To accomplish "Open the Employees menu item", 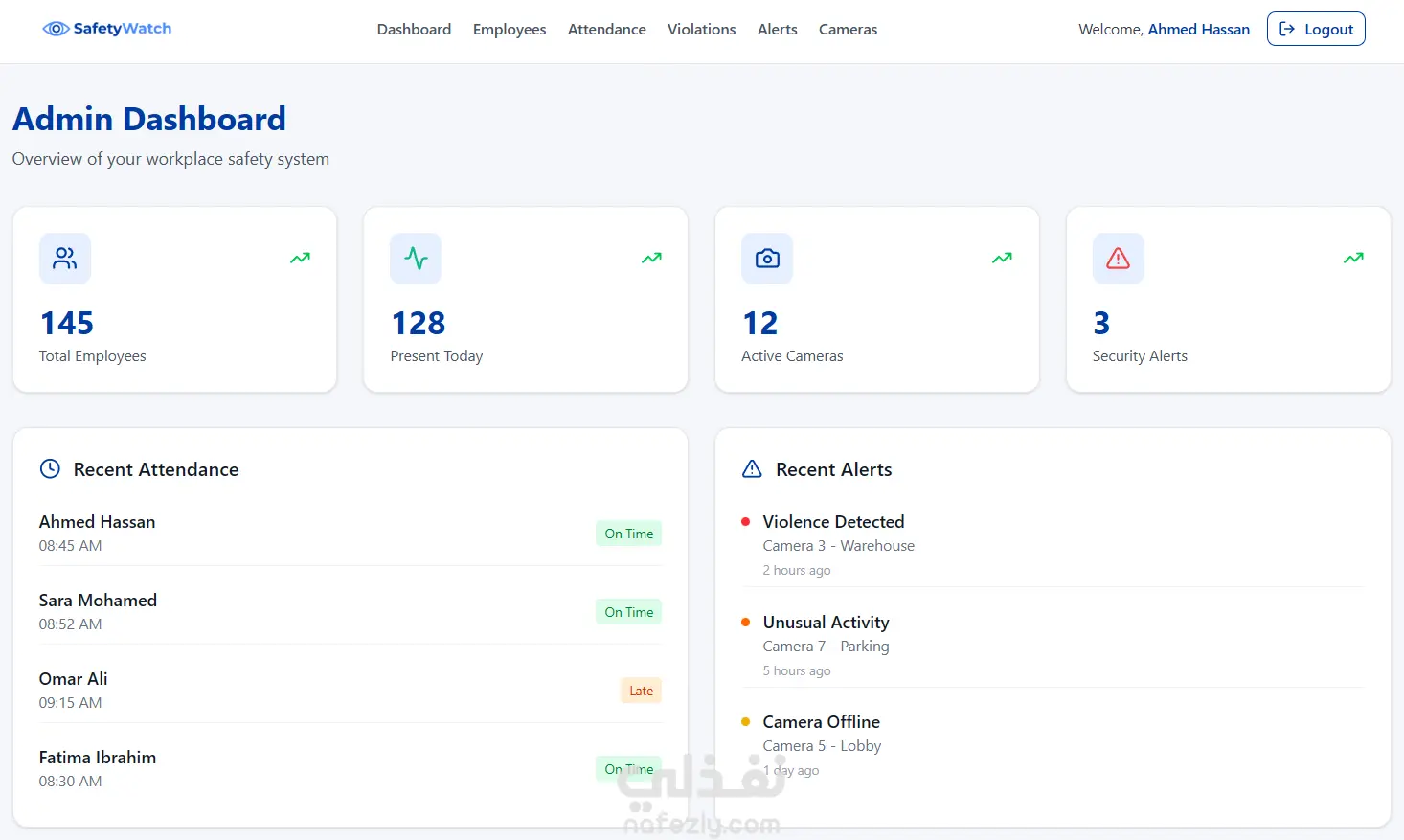I will [x=510, y=30].
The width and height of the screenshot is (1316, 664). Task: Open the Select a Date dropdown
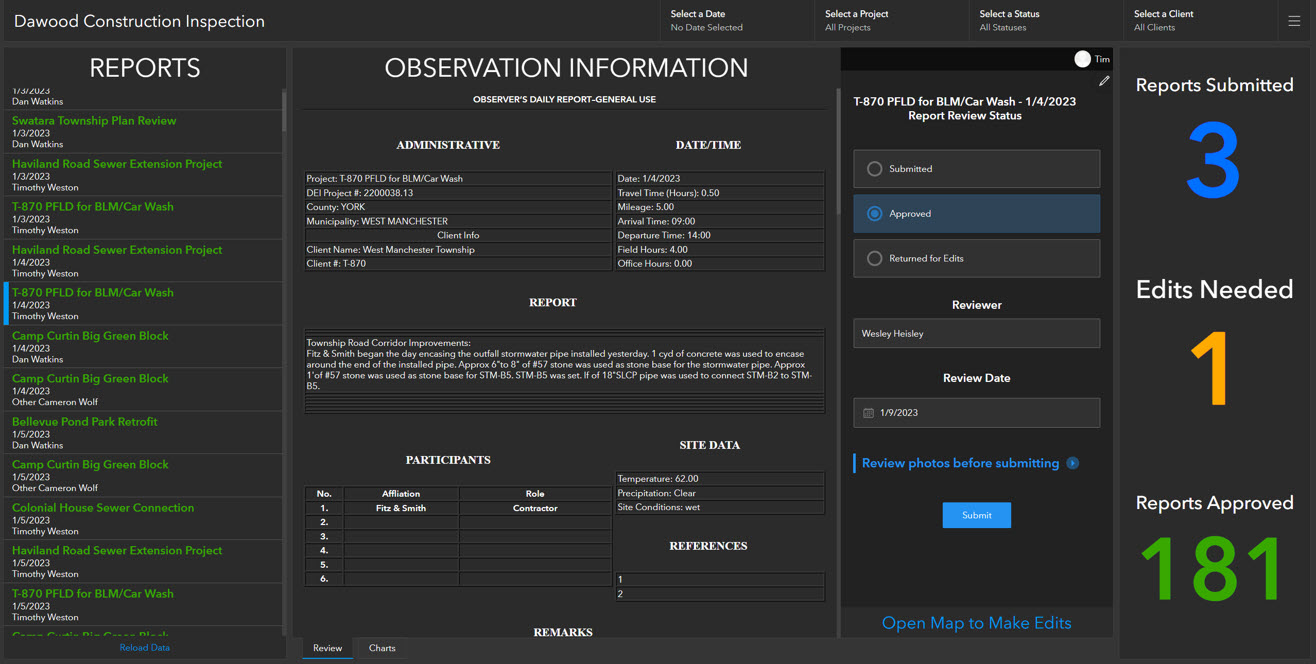737,20
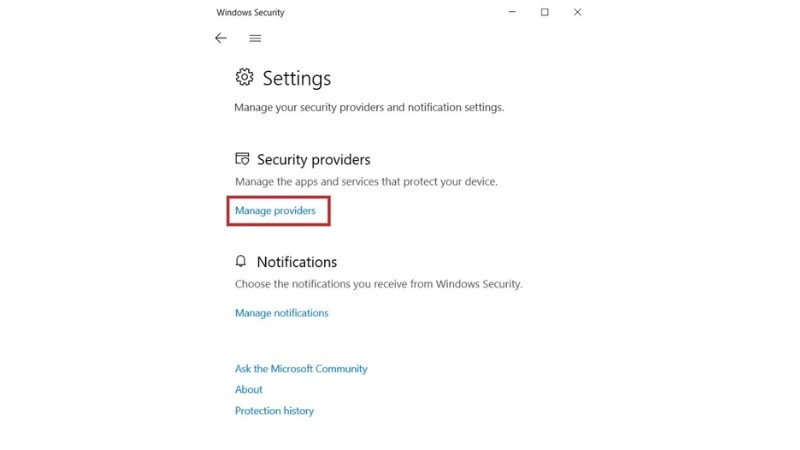Click the Security providers heading
This screenshot has height=450, width=800.
(314, 160)
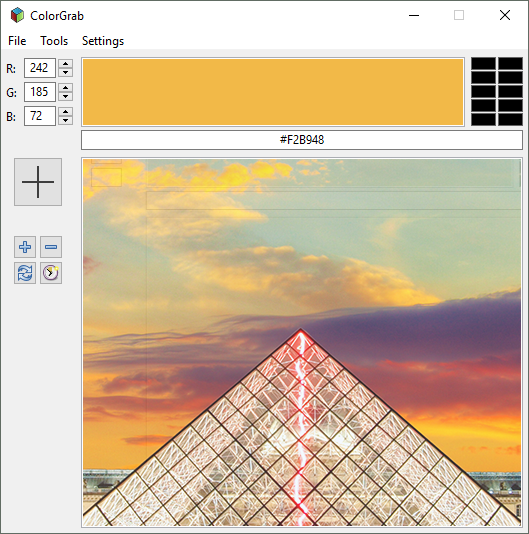The width and height of the screenshot is (529, 534).
Task: Click the R value field showing 242
Action: tap(40, 68)
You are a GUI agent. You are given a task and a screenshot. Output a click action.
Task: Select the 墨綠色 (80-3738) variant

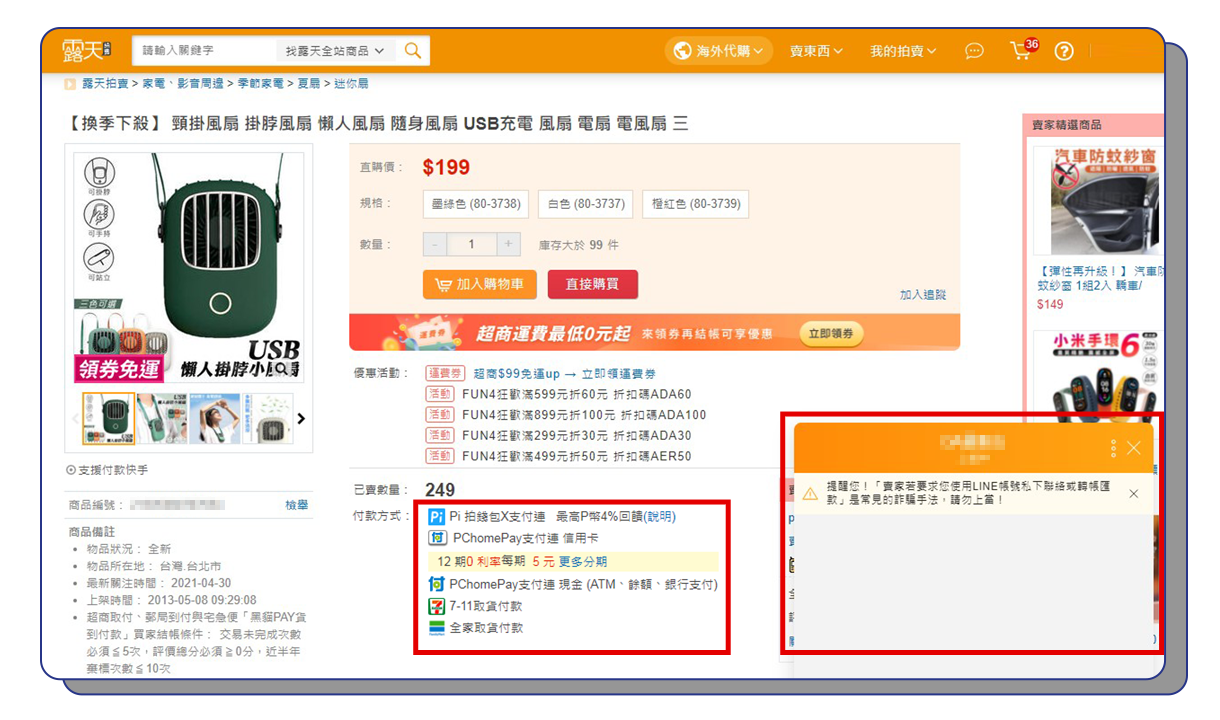tap(476, 204)
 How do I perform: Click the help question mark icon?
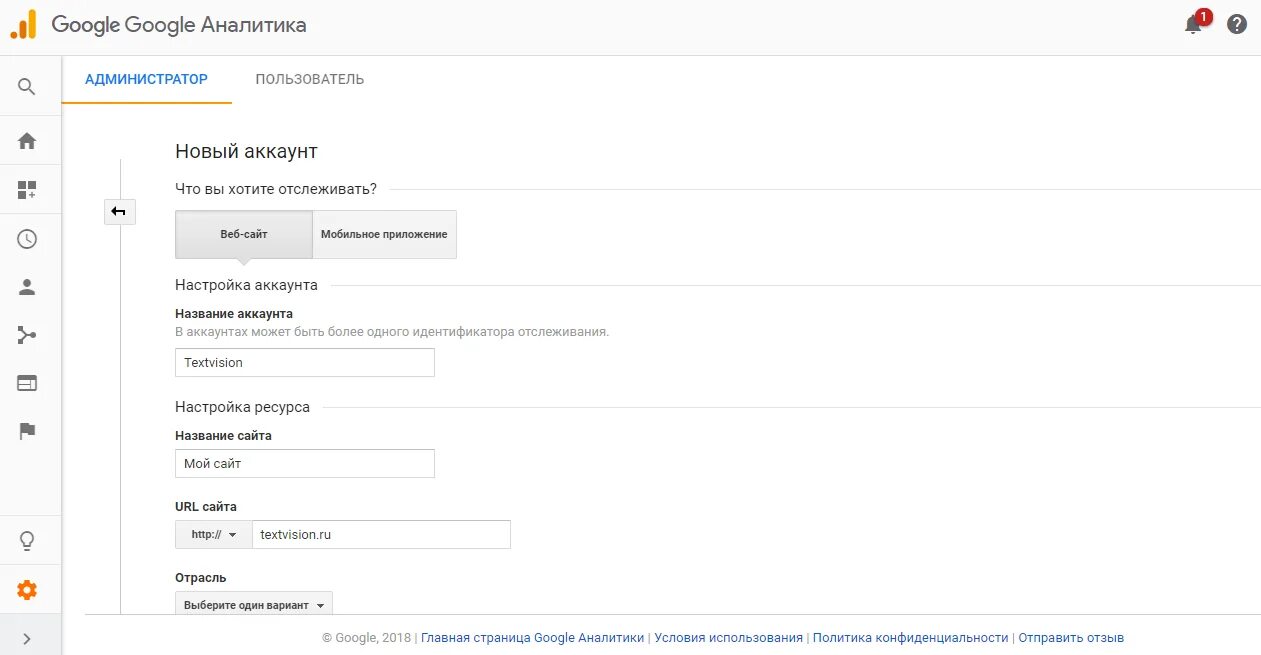coord(1237,25)
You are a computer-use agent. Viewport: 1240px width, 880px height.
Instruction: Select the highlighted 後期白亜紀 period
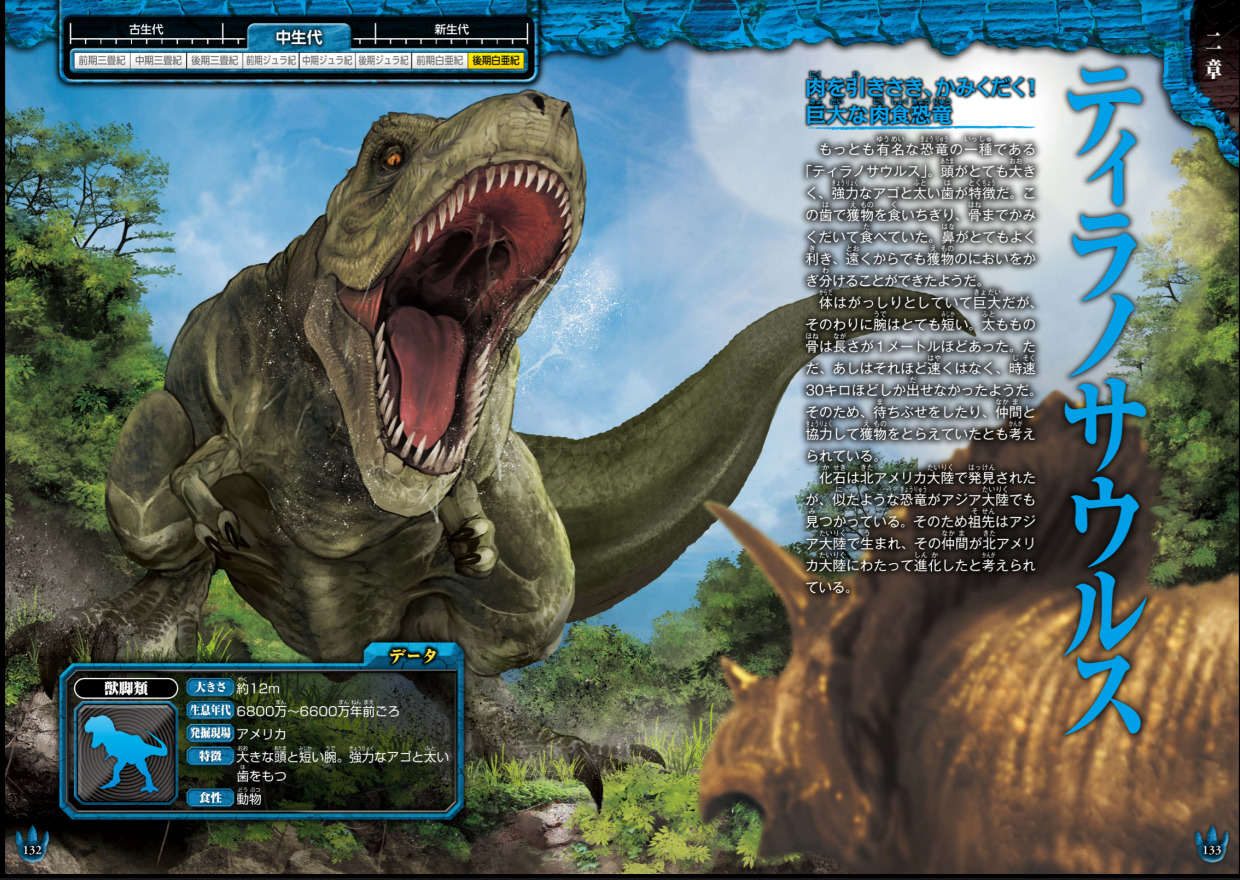click(496, 61)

§ Task statement:
Set down the line containing "How do I perform: Click" and every line after it up to the end of the material, exactly as written, but not the pictures.

§ Response to this exercise:
 How do I perform: Click the help question mark icon?
coord(1237,25)
You are a computer-use agent. Viewport: 1240px width, 880px height.
Instruction: Select the highlighted 後期白亜紀 period
click(496, 61)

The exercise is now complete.